| Re: what to do
I am so sorry about your Mom. I can totally relate to your concerns about feeding her as I have struggled with the same situation very recently.
my mom passed away on January 15th. She had Parkison's and was able to eat pureed foods for awhile, then she stopped eating or drinking. She was a hospice patient and it was explained to me, over and over, that we weren't starving her and she wasn't starving herself....that this was part of the natural process of dying. It takes energy to eat and it takes energy to digest food...and forcing food can actually make them more uncomfortable. Thier energy is best used for different purposes. mom's wishes in november was no more needles. Her little arm was black and blue and she didn't want any more needles. All IV's were removed but she did continue to eat and drink....small amounts, but enough for her body at the time. Then she became to weak to eat or to sip through a straw. Swallowing became difficult and I was so afraid she would choke. Her last week she didn't speak or respond and slept most of the time. It was almost like a mild coma, her eyes may have been opened but she didn't seem to see us.

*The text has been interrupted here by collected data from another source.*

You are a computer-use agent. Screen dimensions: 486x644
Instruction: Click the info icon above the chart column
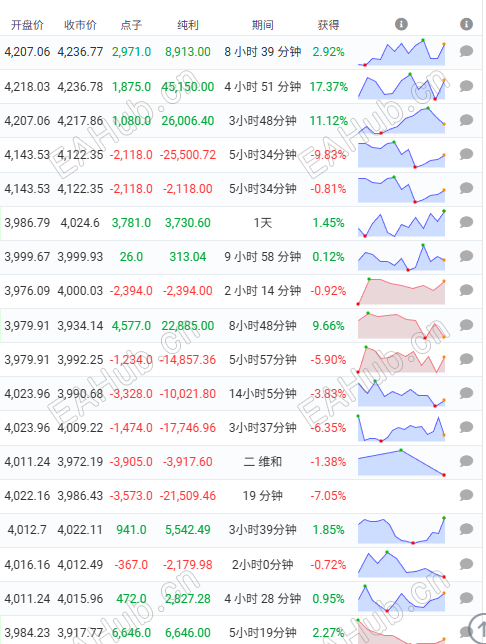click(401, 24)

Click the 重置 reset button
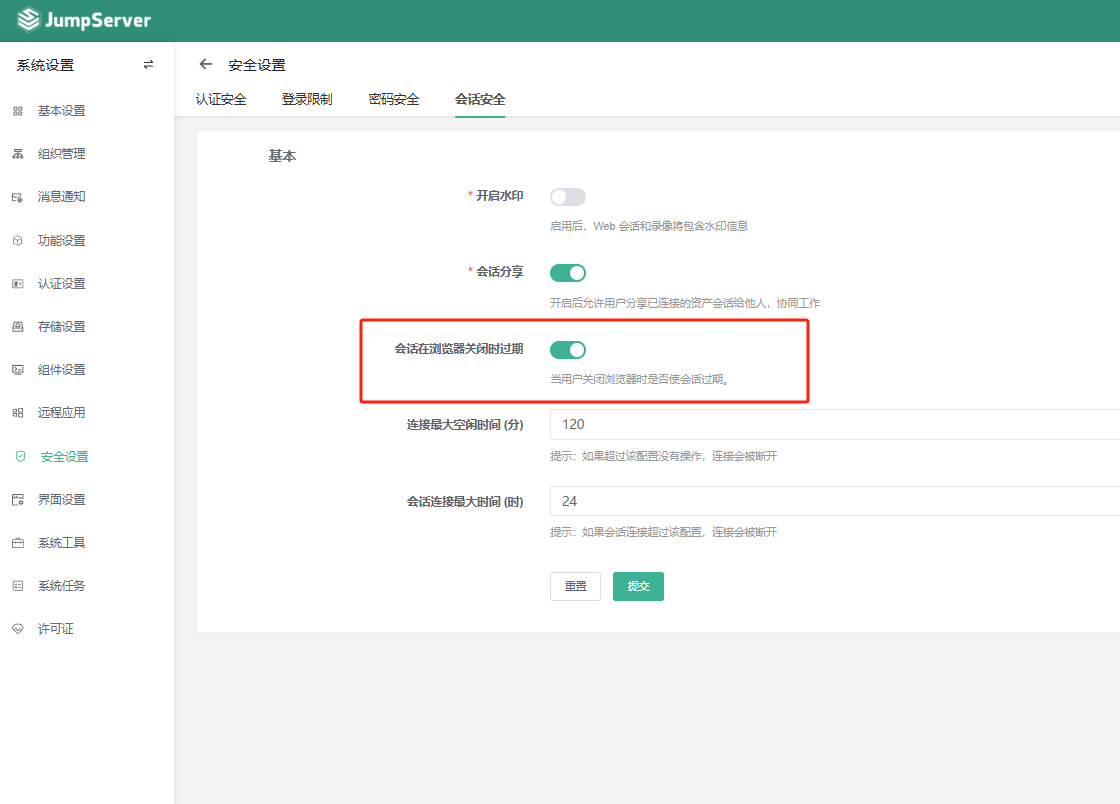point(575,586)
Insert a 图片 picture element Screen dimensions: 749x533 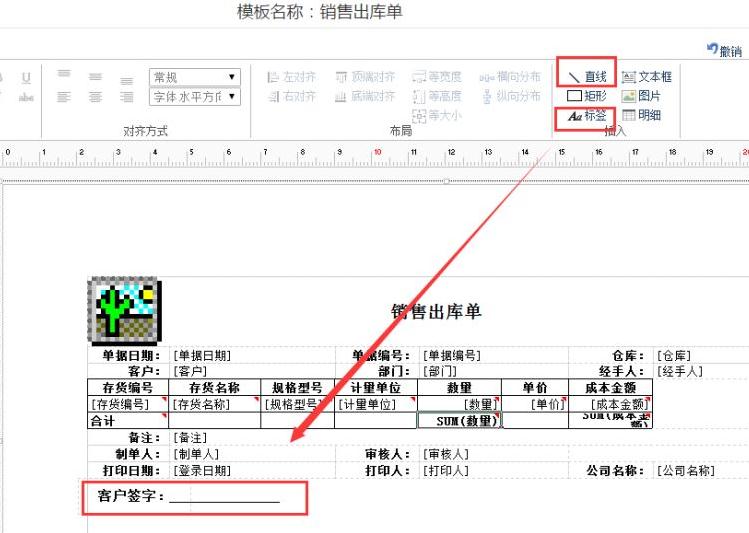click(641, 96)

We could have continued with IV's (against her wishes) and this may would have keep my mother alive for a bit longer. I had to ask myself, why would we do this when we knew she wasn't going to get better, that it would simply prolong her struggles...and the quality of her life was non existant. Both my parents had living wills and I knew we should respect it. Did we still feel guilty.....yes we did. I still do to a certain degree, but deep down I know we did the most loving thing we could for her....we respected her wishes and we tried to understand and respect the entire dying process.
my heart breaks for you because I do know how you feel. I am sure what ever decision you and your family makes it will be with love in your heart and that makes your decision the right one.
I will keep you and your family in my prayers.